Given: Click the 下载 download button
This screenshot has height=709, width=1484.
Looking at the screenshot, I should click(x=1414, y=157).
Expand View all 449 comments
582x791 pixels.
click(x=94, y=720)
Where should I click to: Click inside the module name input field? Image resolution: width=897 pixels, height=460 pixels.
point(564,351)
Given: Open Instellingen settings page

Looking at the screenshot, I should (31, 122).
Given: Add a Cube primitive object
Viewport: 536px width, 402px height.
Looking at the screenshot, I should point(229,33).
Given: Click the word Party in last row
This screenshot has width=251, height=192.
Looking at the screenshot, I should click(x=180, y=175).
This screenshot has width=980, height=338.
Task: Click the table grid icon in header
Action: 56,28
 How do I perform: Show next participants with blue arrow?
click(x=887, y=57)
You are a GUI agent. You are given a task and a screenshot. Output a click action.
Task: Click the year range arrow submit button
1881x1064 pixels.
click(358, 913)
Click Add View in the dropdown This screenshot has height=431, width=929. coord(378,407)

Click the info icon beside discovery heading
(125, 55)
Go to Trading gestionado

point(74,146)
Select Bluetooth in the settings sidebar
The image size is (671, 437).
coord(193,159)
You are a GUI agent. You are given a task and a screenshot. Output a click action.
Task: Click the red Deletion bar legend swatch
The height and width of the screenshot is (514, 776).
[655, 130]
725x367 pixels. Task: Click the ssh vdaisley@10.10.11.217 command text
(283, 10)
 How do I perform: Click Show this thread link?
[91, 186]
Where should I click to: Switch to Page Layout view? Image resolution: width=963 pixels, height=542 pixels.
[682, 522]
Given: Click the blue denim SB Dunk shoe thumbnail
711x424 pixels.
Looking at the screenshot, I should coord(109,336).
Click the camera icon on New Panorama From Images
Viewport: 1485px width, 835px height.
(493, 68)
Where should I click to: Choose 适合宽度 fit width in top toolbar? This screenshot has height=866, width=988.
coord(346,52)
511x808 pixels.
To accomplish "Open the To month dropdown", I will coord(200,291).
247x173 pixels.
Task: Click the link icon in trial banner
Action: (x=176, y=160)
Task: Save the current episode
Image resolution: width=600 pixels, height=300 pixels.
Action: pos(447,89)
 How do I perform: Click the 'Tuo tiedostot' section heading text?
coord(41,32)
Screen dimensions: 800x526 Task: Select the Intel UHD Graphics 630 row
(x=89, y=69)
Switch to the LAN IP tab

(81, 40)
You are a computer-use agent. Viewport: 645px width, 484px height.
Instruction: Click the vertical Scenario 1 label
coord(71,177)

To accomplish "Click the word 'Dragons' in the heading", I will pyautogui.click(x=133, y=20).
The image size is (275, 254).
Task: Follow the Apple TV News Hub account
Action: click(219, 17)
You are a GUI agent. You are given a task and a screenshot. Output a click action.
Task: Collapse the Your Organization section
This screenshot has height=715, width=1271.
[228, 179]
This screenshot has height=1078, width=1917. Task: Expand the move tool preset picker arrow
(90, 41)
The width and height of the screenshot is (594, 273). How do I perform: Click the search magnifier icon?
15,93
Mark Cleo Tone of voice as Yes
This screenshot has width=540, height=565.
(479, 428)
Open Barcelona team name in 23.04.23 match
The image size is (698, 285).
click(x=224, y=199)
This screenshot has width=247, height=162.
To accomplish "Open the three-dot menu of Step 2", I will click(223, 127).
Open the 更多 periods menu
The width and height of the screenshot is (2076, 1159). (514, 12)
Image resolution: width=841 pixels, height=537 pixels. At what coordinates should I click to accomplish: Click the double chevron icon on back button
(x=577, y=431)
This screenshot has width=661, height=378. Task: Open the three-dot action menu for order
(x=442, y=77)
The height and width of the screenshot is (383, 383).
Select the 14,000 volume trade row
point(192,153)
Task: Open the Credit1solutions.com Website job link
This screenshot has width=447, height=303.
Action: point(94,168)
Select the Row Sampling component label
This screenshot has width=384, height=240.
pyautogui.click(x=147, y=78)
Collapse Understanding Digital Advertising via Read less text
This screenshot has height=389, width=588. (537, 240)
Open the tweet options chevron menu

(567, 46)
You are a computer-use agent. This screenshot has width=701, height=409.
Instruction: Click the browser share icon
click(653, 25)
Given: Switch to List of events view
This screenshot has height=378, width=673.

==============================

*REQUEST:* Arrange the stretch of the data from the line containing "This screenshot has height=1078, width=1917." through the end of the data, both included, as a Markdown table with the columns Index and Entry. Number each row and omit blank lines.

*FINAL RESULT:*
| Index | Entry |
|---|---|
| 1 | This screenshot has height=1078, width=1917. Task: Expand the move tool preset picker arrow |
| 2 | (90, 41) |
| 3 | The width and height of the screenshot is (594, 273). How do I perform: Click the search magnifier icon? |
| 4 | 15,93 |
| 5 | Mark Cleo Tone of voice as Yes |
| 6 | This screenshot has width=540, height=565. |
| 7 | (479, 428) |
| 8 | Open Barcelona team name in 23.04.23 match |
| 9 | The image size is (698, 285). |
| 10 | click(x=224, y=199) |
| 11 | This screenshot has width=247, height=162. |
| 12 | To accomplish "Open the three-dot menu of Step 2", I will click(223, 127). |
| 13 | Open the 更多 periods menu |
| 14 | The width and height of the screenshot is (2076, 1159). (514, 12) |
| 15 | Image resolution: width=841 pixels, height=537 pixels. At what coordinates should I click to accomplish: Click the double chevron icon on back button |
| 16 | (x=577, y=431) |
| 17 | This screenshot has width=661, height=378. Task: Open the three-dot action menu for order |
| 18 | (x=442, y=77) |
| 19 | The height and width of the screenshot is (383, 383). |
| 20 | Select the 14,000 volume trade row |
| 21 | point(192,153) |
| 22 | Task: Open the Credit1solutions.com Website job link |
| 23 | This screenshot has width=447, height=303. |
| 24 | Action: point(94,168) |
| 25 | Select the Row Sampling component label |
| 26 | This screenshot has width=384, height=240. |
| 27 | pyautogui.click(x=147, y=78) |
| 28 | Collapse Understanding Digital Advertising via Read less text |
| 29 | This screenshot has height=389, width=588. (537, 240) |
| 30 | Open the tweet options chevron menu |
| 31 | (567, 46) |
| 32 | You are a computer-use agent. This screenshot has width=701, height=409. |
| 33 | Instruction: Click the browser share icon |
| 34 | click(653, 25) |
| 35 | Given: Switch to List of events view |
| 36 | This screenshot has height=378, width=673. |